SSSE3 implementations of 8x8 IDCT and YCbCr conversion

veluca93 commented 2 years ago

Hi folks!

This PR is more of a proof of concept / demo than an actual PR - I realize there's probably a few things to discuss/agree on/do before merging this in, but I figured a benchmark was the best way to get the discussion started ;). See also #146 for a previous take on this.

This PR contains two SSSE3 implementations of respectively 8x8 IDCT and YCbCr conversion. Why SSSE3? Two reasons: it is extremely common nowadays (99.25% of x86 PCs according to the Steam Hardware survey), while offering some operations (in particular blends) that provide some significant speedups over SSE3 or SSE2. On the other hand, the next "useful" upgrade in x86 SIMD would be AVX2, which wouldn't help that much (in particular it wouldn't help IDCT) and is not that common (85.98%).

From the benchmark, you can see speedups (with a single thread) of a factor of approximately 2x in the common case of a 444 YCbCr image.

While I didn't (yet!) implement this for ARM NEON, I expect the speedup there to be similar, likely resolving #202. See also #79.

decode a 512x512 JPEG   time:   [1.7992 ms 1.8000 ms 1.8009 ms]                                   
                        change: [-49.653% -49.613% -49.574%] (p = 0.00 < 0.05)
                        Performance has improved.

decode a 512x512 progressive JPEG                                                                             
                        time:   [4.5663 ms 4.5848 ms 4.6057 ms]
                        change: [-29.470% -28.997% -28.514%] (p = 0.00 < 0.05)
                        Performance has improved.

decode a 512x512 grayscale JPEG                                                                            
                        time:   [780.95 us 782.16 us 783.31 us]
                        change: [-36.512% -36.366% -36.222%] (p = 0.00 < 0.05)
                        Performance has improved.
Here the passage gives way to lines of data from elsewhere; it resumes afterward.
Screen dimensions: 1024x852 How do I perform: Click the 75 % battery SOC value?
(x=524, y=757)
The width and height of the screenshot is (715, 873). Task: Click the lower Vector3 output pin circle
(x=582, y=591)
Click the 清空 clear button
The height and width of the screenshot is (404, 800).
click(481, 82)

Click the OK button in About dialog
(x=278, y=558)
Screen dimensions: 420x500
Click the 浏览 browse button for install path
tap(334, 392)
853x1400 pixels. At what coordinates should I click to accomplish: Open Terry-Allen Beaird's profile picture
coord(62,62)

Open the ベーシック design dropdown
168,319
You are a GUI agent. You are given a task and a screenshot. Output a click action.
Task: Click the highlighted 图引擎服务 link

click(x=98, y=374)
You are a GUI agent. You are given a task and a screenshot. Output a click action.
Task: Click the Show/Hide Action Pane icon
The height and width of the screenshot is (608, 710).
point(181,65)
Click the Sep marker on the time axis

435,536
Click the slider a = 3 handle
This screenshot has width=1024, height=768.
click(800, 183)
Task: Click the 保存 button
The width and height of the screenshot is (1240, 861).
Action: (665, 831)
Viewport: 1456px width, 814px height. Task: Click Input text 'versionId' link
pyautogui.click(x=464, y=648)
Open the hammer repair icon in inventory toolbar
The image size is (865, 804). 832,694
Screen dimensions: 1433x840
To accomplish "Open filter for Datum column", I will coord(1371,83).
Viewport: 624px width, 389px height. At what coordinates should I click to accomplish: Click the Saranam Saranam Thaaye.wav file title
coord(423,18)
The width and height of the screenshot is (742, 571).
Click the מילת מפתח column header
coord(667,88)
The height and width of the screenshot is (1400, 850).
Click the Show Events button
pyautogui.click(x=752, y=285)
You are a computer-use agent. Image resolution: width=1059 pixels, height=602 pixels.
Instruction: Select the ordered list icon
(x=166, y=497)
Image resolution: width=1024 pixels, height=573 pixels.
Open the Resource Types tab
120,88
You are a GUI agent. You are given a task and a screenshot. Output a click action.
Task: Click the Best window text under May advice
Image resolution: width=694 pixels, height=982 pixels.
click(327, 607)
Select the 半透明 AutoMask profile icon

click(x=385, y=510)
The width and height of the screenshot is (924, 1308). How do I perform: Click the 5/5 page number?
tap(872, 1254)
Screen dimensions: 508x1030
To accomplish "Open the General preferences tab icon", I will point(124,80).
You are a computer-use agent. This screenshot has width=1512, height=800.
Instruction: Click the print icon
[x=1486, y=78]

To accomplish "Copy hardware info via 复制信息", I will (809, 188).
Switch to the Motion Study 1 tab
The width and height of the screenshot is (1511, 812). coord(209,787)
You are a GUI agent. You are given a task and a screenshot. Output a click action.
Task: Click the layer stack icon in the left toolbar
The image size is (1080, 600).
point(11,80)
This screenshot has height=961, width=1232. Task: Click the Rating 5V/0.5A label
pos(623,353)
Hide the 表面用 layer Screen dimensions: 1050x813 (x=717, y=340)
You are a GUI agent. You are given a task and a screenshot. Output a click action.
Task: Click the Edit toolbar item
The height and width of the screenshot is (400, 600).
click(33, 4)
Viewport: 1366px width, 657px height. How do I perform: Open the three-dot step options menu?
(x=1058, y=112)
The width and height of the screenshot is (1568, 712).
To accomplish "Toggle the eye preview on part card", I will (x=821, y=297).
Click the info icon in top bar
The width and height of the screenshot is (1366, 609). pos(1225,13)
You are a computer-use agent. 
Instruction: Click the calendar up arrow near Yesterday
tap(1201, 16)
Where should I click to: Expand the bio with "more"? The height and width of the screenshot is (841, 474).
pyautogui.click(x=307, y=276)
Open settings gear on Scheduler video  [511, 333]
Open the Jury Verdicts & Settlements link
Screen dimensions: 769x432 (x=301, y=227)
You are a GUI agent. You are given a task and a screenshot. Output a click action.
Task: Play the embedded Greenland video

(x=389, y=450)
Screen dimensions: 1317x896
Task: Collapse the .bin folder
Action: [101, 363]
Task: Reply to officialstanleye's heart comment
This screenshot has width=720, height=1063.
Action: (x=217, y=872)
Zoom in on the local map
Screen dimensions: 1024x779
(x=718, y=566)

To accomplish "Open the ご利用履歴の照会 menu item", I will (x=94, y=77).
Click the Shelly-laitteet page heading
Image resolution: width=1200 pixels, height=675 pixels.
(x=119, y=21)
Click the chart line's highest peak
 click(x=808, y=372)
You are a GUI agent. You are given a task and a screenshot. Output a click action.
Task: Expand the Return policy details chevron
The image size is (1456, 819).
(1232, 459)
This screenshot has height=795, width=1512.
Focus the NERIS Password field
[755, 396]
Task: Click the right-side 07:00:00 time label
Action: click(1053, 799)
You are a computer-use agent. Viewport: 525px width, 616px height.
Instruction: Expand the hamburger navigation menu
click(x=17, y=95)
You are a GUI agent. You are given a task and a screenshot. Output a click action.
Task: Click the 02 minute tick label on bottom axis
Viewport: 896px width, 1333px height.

decode a 2268x1512 JPEG time:   [22.317 ms 22.339 ms 22.362 ms]                                    
                        change: [-52.237% -52.149% -52.073%] (p = 0.00 < 0.05)
                        Performance has improved.

This brings me to the open questions I have related to this PR:

Unfortunately, different rounding produces slightly different results in the SIMD code, although I am fairly confident this is still within the bounds of conformance as defined in the JPEG standard ("DCTs back to the same coefficients"). I'm not sure if we'd want to make sure that the non-SIMD implementation matches the SIMD one.
The SIMD implementation doesn't handle all the values that the non-SIMD one does -- in particular it doesn't handle i16::MAX, although to my understanding such values can never appear in a JPEG bitstream.
As this code uses hand-crafted intrinsics, it makes use of two unsafe functions. I'm confident they are safe (they just do arithmetic, swizzle, and loads/store to arrays that are bounds-checked in advance), but it may be a good idea to put the SIMD code in a separate crate, in separate files and/or behind a feature flag.
Should we also SIMDfy other things? What comes to mind are other color conversions, smaller (4x4 and 2x2) DCTs and chroma upsampling.

I'd be happy to hear your thoughts on this :)

veluca93 commented 2 years ago

Thank you for this PR tada

Regarding folder structures it would make sense to me to have src/arch/sse3.rs for those particular algorithms. This has two purposes:

#[allow(unsafe)] could be scoped to just the arch module where it is generally accepted to be required. This would imply having dispatch code in that module as well.

It groups code by the specialized knowledge required to read it, understand it, review it, change it.

Regarding the code, the implement indeed looks fine on a first impression. I do not consider it to be necessary to aim for 100% reproducability of the non-SIMD code iff we make it some flag that can be turned off. It should at least be possible to enforce consistent behavior between systems from the deterministic decoder.

There's also some questions regarding style in the code itself. See below.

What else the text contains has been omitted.